Oui, je sais, ça donne pas envie. A ce stade, vous vous demandez ce qui m'a pris de lire ça, et vous craignez que je sois passée du côté obscur qui me fera bientôt chroniquer CINQUANTE NUANCES DE GREY...

Sauf que j'ai confiance en Carine, et qu'elle m'avait prévenue : "tu vas voir, au départ y a un petit côté SEX IN THE CITY...". Parfaitement exact; moi j'ai aussi eu l'impression de me retrouver dans LE DIABLE S'HABILLE EN PRADA...

Mais très vite, l'histoire nous fait saisir qu'il y a quelque chose derrière ce besoin irrépressible d'Ani d'être parfaite, cette volonté constante de maîtriser son image dans les moindres détails, cette caricature totalement lisse et superficielle. Une revanche sur son adolescence, marquée par un terrible évévenement survenu lorsqu'elle avait 14 ans, sur lequel un documentaire se prépare et que l'on va peu à peu découvrir puisque la jeune femme va être contrainte de se replonger dans l'horreur... enfin c'est ce que nous fait croire Jessica KNOLL. Quand on en est à se dire "Ah c'est ça, d'accord", on réalise soudainement qu'on a rien compris.

Jessica KNOLL, qui est elle-même rédactrice en chef à COSMOPOLITAN, délivre ici un premier roman qui réussit le tour de force d'être intrigant, le lecteur tenant absolument à découvrir ce qui a bien se passer dans la jeunesse d'Ani pour la transformer en cette peste antipathique qui fourre sous le nez de chacun l'énorme émeraude qui lui sert de bague de fiançailles. Et le lecteur n'est jamais au bout de ses surprises...

En alternant la vie actuelle d'Ani et celle de l'adolescente qui s'appelait encore TifAni, l'auteur fait monter la tension avec une écriture très moderne, et nous délivre le portait d'une adolescente tourmentée, bien plus profonde et complexe que la jeune femme écervélée qu'elle est aujourd'hui, ou qu'elle veut le paraître.

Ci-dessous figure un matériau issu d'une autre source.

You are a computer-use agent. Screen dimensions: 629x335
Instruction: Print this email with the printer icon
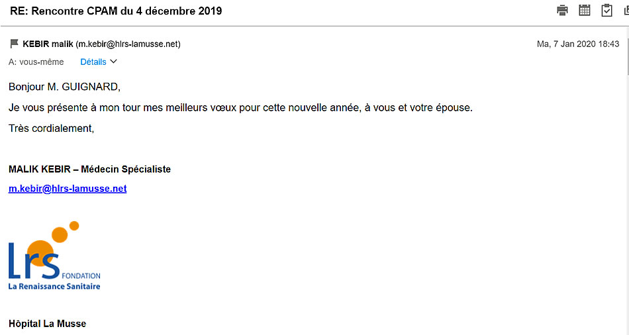(x=563, y=11)
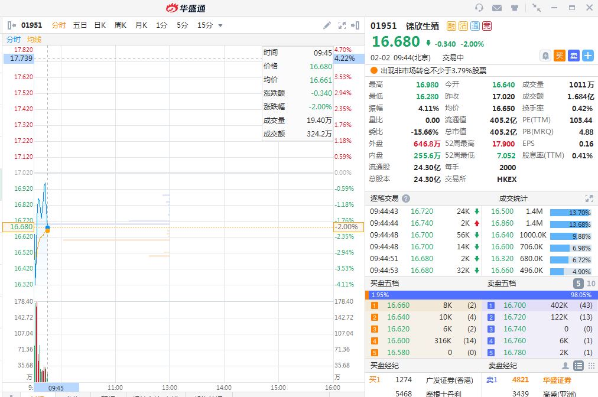Image resolution: width=598 pixels, height=397 pixels.
Task: Expand the chart to fullscreen
Action: pyautogui.click(x=342, y=25)
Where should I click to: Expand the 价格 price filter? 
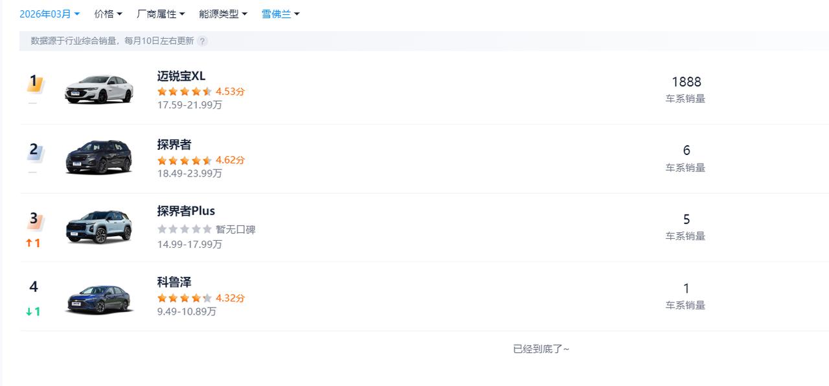pos(108,14)
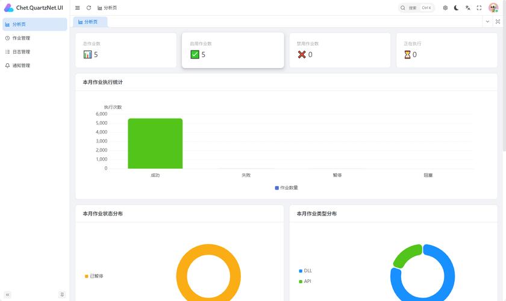This screenshot has width=506, height=301.
Task: Maximize the tab content area icon
Action: [498, 22]
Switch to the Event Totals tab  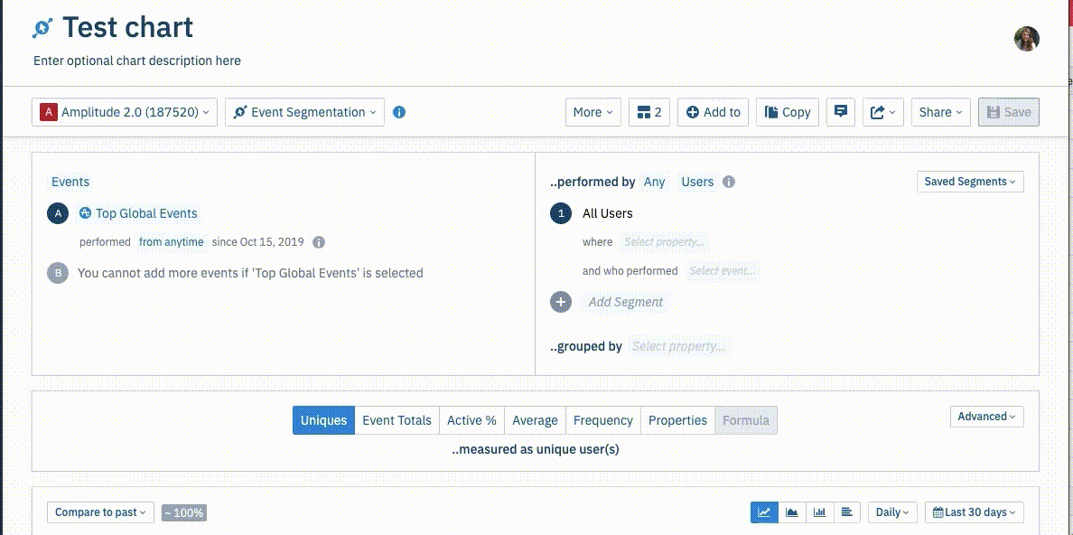pos(397,420)
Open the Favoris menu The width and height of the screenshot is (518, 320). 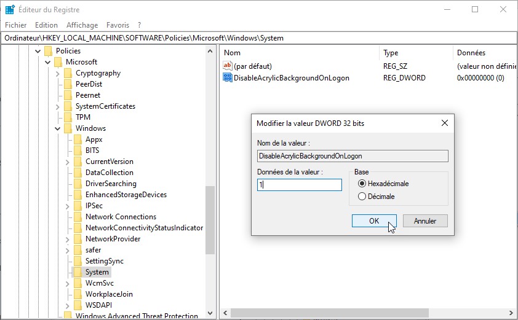pyautogui.click(x=118, y=25)
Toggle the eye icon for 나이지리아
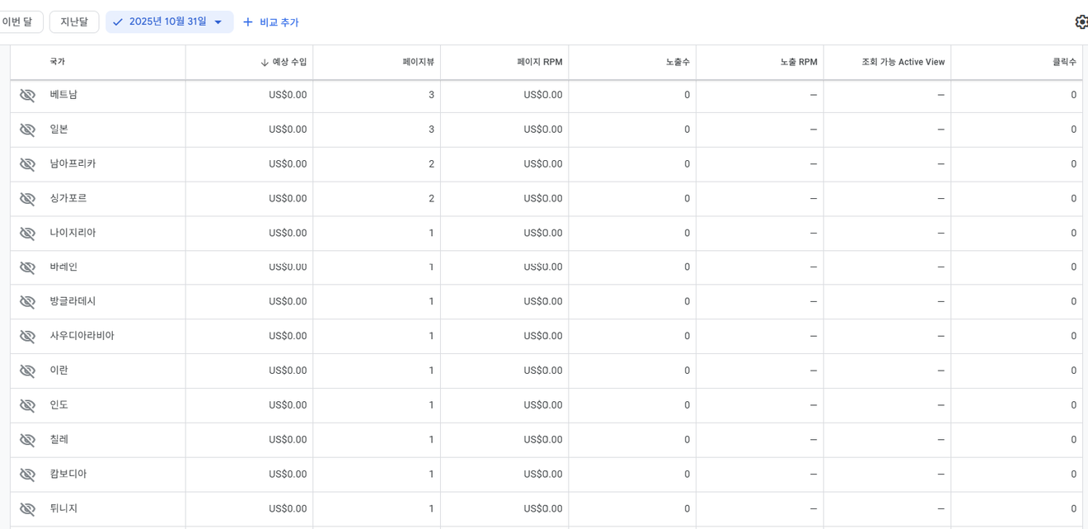The height and width of the screenshot is (529, 1088). [27, 234]
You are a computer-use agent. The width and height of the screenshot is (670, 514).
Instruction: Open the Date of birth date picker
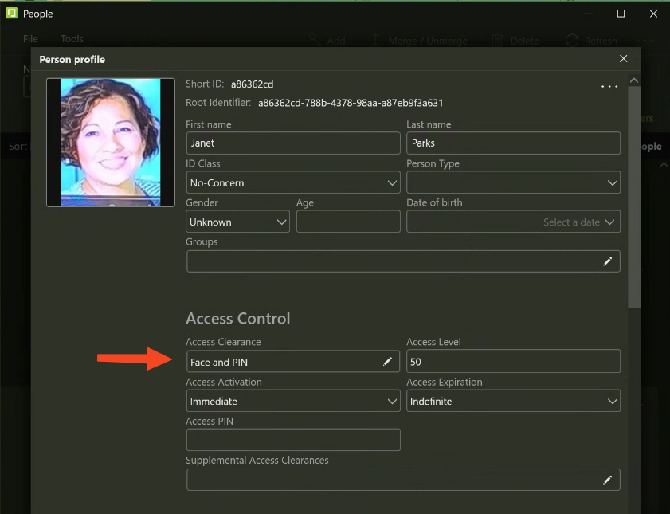[513, 222]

Qu'a fait Ani de toutes les douleurs de TifAni, de ses complexes, de sa timidité? 

L'écriture de Jessica KNOLL décrit parfaitement les drames subis par la jeune fille, le récit passe du doré de la cage d'Ani au noir absolu de l'adolescence de TifAni avec une plume tranchante, sans concession. Elle interroge sans filtre sur la difficulté d'une victime à s'en voir reconnaître le statut, parfois dénié par les médias ou les proches, la culpabilité qu'elle peut parfois ressentir et les sentiments ambivalents qu'elle peut nourrir à l'encontre de son agresseur. Sans oublier la sensibililité exacerbée à l'époque de l'adolescence, ce sentiment que chacun danse au bord de l'abîme et joue avec le feu...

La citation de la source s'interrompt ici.